The electrical power serving our condo complex was suddenly interrupted while I was working on a project in my shop. No warning, no apparent cause. It was 4:30 PM and the February daylight was beginning to fade.

It had now been an hour and a half without electricity. I tried reading by candlelight; romantic in theory, but NOT in substance. Put factually, a great waste of time!

Several "powerless" neighborhood residents gathered outside in the cold. I donned my winter coat. I stepped outside to collect whatever info I could on the outage.

As I suspected, no one knew spit! Other than unsubstantiated neighborhood gossip, my fellow condo owners seldom, if ever, possess information I don't already have, speculation not withstanding. I shuffled back inside to consider my options.

Doing nearly anything would be far more productive than sitting in the dark. The microwave oven and television were idle and useless. There was no power to run my shop tools or light to assure that my fingers stayed connected to my hands. I picked option four; I would leave my condo and run errands.

To do errands, I needed wheels. To have wheels, the garage door needed to be opened. But alas, there was a quandary.

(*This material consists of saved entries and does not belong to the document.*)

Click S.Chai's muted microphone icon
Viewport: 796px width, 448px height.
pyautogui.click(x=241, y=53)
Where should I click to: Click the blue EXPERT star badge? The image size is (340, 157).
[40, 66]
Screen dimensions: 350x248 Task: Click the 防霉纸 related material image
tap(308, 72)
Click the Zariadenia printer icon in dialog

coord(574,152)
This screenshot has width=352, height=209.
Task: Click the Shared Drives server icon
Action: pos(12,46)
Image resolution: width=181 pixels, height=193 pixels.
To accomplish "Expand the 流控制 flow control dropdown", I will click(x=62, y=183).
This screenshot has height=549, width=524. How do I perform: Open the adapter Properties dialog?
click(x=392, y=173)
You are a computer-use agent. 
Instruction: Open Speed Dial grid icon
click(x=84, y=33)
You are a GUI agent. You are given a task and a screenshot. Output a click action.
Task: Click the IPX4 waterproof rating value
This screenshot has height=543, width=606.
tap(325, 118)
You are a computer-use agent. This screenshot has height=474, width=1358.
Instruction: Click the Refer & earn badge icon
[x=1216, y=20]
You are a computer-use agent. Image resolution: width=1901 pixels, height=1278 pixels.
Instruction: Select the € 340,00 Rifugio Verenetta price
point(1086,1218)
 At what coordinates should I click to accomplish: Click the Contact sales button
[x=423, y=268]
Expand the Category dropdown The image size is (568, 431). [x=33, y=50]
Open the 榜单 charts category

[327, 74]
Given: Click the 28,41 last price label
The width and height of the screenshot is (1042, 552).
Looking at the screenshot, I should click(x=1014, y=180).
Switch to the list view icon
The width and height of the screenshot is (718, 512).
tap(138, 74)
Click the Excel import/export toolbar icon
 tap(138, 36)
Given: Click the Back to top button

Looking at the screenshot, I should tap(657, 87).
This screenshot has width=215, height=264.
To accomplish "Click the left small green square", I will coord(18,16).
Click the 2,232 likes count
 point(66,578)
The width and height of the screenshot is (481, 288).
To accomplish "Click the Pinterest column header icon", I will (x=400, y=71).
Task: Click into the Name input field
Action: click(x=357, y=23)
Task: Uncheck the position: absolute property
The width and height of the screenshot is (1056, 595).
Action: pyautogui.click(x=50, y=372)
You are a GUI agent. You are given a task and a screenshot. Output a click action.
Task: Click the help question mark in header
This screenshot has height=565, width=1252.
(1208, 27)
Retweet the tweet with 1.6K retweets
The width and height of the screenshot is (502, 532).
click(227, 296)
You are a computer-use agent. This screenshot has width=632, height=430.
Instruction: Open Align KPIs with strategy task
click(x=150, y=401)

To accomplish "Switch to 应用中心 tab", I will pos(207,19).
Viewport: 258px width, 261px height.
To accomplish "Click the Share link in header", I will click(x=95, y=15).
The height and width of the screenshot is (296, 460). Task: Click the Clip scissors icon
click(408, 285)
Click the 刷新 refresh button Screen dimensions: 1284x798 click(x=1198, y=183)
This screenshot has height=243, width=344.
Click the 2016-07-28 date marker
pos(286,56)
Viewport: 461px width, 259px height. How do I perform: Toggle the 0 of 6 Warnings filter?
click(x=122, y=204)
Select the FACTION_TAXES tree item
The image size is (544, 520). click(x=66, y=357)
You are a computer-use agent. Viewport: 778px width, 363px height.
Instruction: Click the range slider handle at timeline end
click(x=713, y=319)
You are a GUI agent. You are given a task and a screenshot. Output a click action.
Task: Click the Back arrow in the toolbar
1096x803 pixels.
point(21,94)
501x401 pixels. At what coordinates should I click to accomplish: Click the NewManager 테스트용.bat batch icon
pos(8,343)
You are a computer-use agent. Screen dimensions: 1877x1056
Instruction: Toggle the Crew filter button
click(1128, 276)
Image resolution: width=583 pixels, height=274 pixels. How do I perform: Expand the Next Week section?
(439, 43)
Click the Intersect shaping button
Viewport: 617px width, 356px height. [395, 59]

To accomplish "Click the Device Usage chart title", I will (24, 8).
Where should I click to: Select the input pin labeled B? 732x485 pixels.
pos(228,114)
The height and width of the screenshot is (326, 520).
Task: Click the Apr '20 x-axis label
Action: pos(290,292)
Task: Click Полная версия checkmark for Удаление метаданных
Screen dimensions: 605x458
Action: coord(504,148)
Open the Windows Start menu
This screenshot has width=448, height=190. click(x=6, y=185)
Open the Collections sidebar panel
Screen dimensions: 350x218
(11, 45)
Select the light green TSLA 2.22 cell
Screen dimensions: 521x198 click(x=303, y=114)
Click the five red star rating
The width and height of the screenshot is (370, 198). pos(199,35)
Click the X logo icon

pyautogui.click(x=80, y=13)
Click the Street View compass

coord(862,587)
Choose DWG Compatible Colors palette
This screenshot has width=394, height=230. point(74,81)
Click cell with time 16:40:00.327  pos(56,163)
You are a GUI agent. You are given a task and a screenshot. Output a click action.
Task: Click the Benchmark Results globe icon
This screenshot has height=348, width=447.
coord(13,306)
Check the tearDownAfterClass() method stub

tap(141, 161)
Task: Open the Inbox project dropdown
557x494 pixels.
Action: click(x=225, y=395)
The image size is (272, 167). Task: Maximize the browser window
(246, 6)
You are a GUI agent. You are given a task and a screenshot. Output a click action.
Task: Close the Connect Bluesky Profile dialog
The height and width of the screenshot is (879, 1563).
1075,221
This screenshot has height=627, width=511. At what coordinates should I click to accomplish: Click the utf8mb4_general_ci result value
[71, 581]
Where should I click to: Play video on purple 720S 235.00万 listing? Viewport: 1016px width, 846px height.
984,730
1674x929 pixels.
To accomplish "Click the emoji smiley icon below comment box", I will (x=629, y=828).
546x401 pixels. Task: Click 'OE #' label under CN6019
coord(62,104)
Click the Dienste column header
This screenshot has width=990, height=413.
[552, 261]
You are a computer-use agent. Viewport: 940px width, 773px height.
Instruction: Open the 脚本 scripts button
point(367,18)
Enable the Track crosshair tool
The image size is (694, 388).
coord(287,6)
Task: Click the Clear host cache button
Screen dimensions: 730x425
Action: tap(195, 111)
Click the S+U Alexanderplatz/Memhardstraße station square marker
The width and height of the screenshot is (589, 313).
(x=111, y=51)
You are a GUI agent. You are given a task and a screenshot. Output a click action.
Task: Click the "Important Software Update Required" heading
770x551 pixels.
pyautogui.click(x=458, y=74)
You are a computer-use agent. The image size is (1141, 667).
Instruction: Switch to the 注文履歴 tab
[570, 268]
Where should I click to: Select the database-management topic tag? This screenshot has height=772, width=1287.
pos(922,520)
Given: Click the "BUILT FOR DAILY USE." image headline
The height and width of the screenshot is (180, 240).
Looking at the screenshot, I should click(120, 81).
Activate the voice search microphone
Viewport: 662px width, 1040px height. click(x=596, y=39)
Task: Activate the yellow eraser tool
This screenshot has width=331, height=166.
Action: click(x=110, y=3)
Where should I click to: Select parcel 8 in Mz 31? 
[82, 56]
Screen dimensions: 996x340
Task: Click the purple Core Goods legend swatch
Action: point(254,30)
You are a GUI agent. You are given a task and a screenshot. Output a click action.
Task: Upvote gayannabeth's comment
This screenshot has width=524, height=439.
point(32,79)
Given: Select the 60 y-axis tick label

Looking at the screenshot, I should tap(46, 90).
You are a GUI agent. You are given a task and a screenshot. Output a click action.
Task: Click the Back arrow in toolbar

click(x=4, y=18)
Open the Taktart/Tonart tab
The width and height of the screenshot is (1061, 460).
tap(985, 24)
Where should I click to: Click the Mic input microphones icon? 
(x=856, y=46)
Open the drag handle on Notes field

No garage door opener will work without electricity. . . . a fact that any pre-school child would know. Therefore, someone had to open the garage door manually. Who would that be you ask? Me, who else? I'm not married anymore!

The "Emergency Door Release" was attached to the opener's chain mechanism by the original cotton rope. The rope's frayed, dark-stained appearance spoke of its many years just standing by, waiting to be of service. A dusty, red-plastic handle at the end of the rope hung within easy reach. There was just barely enough light to see the handle. I found it, gripped it firmly and gave it a mighty yank.

I should have known. The old, bedraggled rope snapped immediately leaving the red plastic handle in my hand. The dilapidated rope lay at my feet in two pieces. Aw GEEEEZE!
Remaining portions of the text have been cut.